Warum sollten überhaupt zwei Menschen, – ob Eheleute oder nicht – die fast auf allen Gebieten verschieden denken, die auf einer verschiedenen Bildungsstufe stehen, gerade in ihren pädagogischen Ansichten übereinstimmen? Und in der Tat, daß Vater und Mutter in ihren Erziehungsmitteln und ihren Erziehungszielen von einander abweichen, ist beinahe die Regel.

Die übereinstimmende Erziehung der Kinder setzt eine harmonische Ehe voraus. Sind die guten harmonischen Ehen, deren Segen die Kinder verspüren, in der Majorität? Meine Erfahrung verneint es. Fast immer werden die Kinder in die Missstimmungen und Konflikte der Ehe mit hineingezogen. Die Tränen der Mutter, der Zorn des Vaters fallen schwer auf die jungen Herzen. Sehr gering ist die Zahl der Eltern, die ihre Zerwürfnisse vor den Kindern geheim halten. Ja, nicht selten wird von Seiten der Eltern an das Urteil der größeren Kinder appelliert: "Wer hat Recht, Vater oder Mutter?" Und nicht nur ausnahmsweise kommt es vor, daß sich die Eltern in Gegenwart der Kinder über die Erziehung der Kinder streiten, was ihnen zu verbieten oder zu gestatten, wie sie zu strafen oder zu belohnen seien.

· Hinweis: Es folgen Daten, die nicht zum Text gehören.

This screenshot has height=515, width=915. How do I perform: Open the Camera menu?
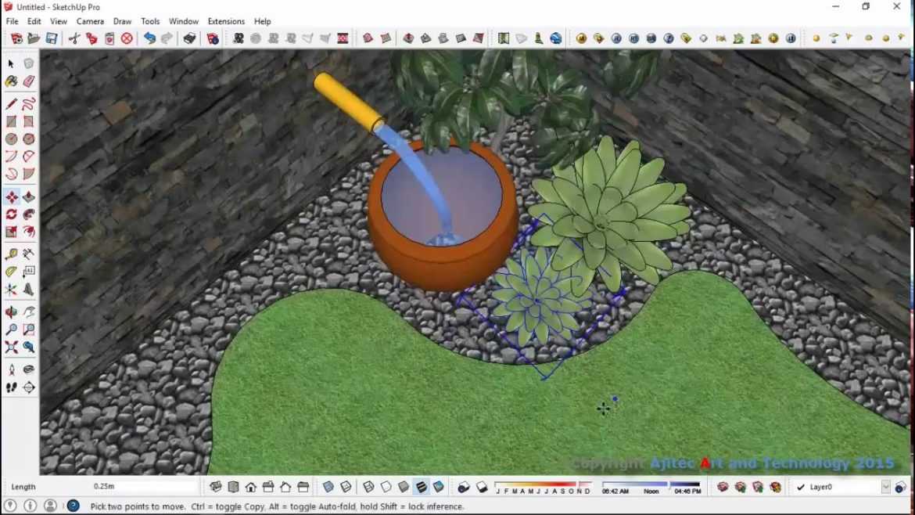coord(90,21)
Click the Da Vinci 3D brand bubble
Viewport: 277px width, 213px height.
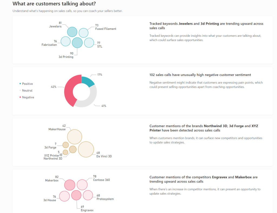pos(86,149)
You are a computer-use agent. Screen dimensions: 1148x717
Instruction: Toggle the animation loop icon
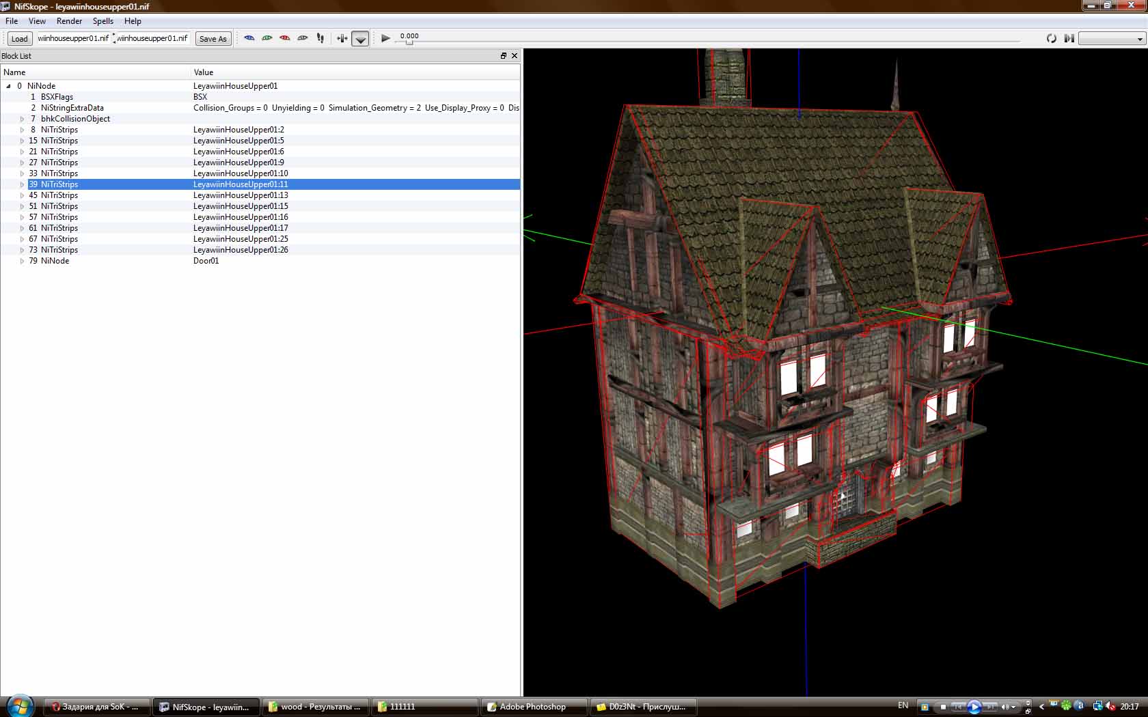click(1052, 38)
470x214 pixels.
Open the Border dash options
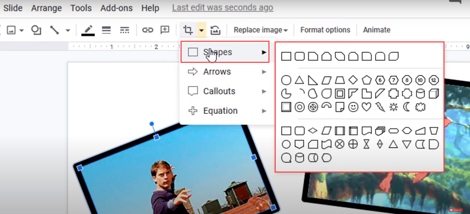124,30
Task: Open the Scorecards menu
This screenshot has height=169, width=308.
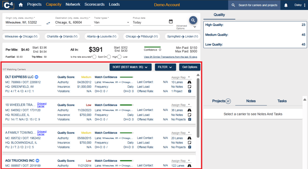Action: [94, 4]
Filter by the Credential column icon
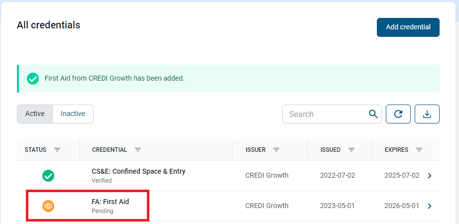459x224 pixels. 138,150
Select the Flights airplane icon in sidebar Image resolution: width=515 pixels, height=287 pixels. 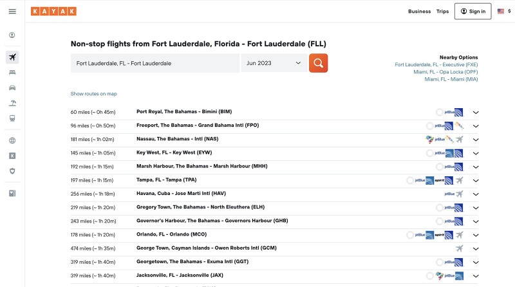coord(12,57)
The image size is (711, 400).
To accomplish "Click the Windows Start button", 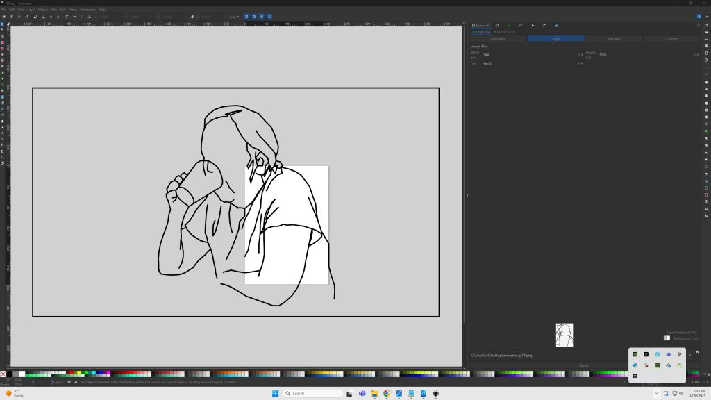I will tap(276, 393).
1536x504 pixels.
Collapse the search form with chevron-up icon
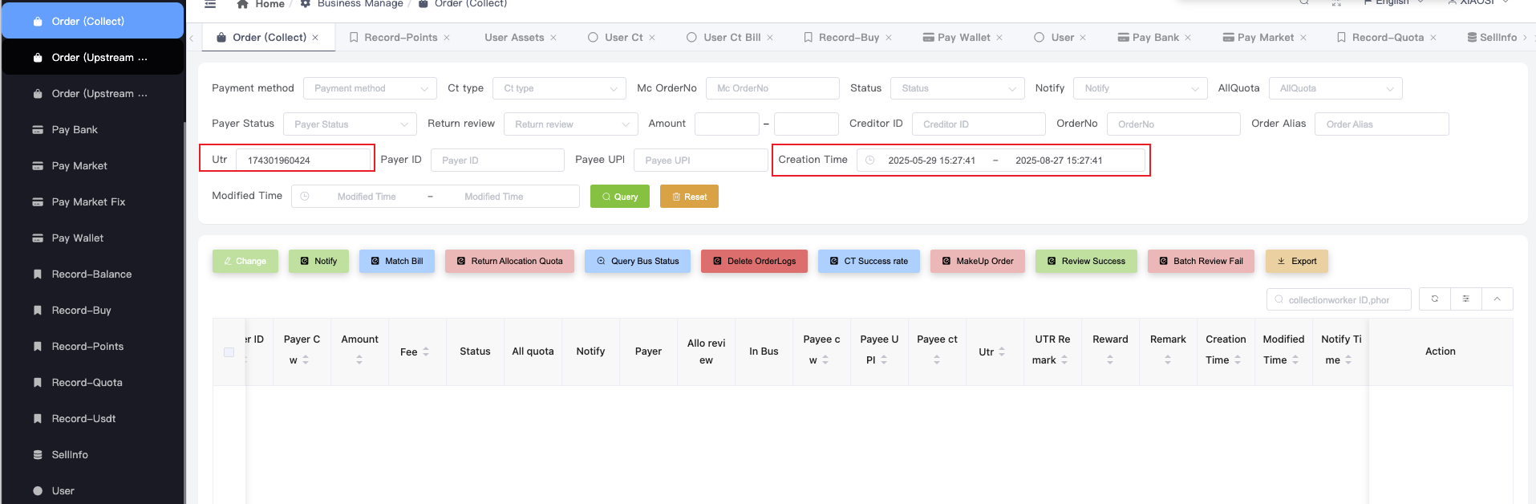tap(1497, 299)
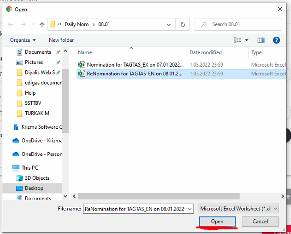291x234 pixels.
Task: Click the Open button
Action: point(217,222)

Der liebe, gute Herr Stephan, Lehrer einer kleinen Privatschule (ich werde nachher noch von ihm reden), erklärt den Kindern die zehn Gebote. Das sechste Gebot: "Du sollst nicht ehebrechen" erläutert er folgendermaßen: Kein Zwist und Unfrieden dürfe die Ehe stören, zeitlebens müssten Mann und Frau in Liebe und Frieden zusammenhalten, "wie ihr, liebe Kinder, es ja bei euren Eltern vor Augen habt."

Ein Schreien der Kinder durcheinander: ,,Aber nein, nein, unsere Eltern zanken sich sehr oft, manchmal Papa und manchmal Mama.‘ "Aber, liebe Kinder," unterbricht sie der ganz konsternierte Lehrer, "das ist dann nicht ernst gemeint." – "Doch, doch – ja ganz ernst gemeint," und Mariechen Meißner ruft: "Wenn ich mir morgens die Zähne putze, dann ist nebenan schon Krach."

Als Traut zu Hause die Sache erzählt, fragt die Mutter: "Du hast doch nicht mitgeschrieen, Trautchen?" "Jawohl, natürlich habe ich mitgeschrieen, ihr zankt euch doch sehr oft."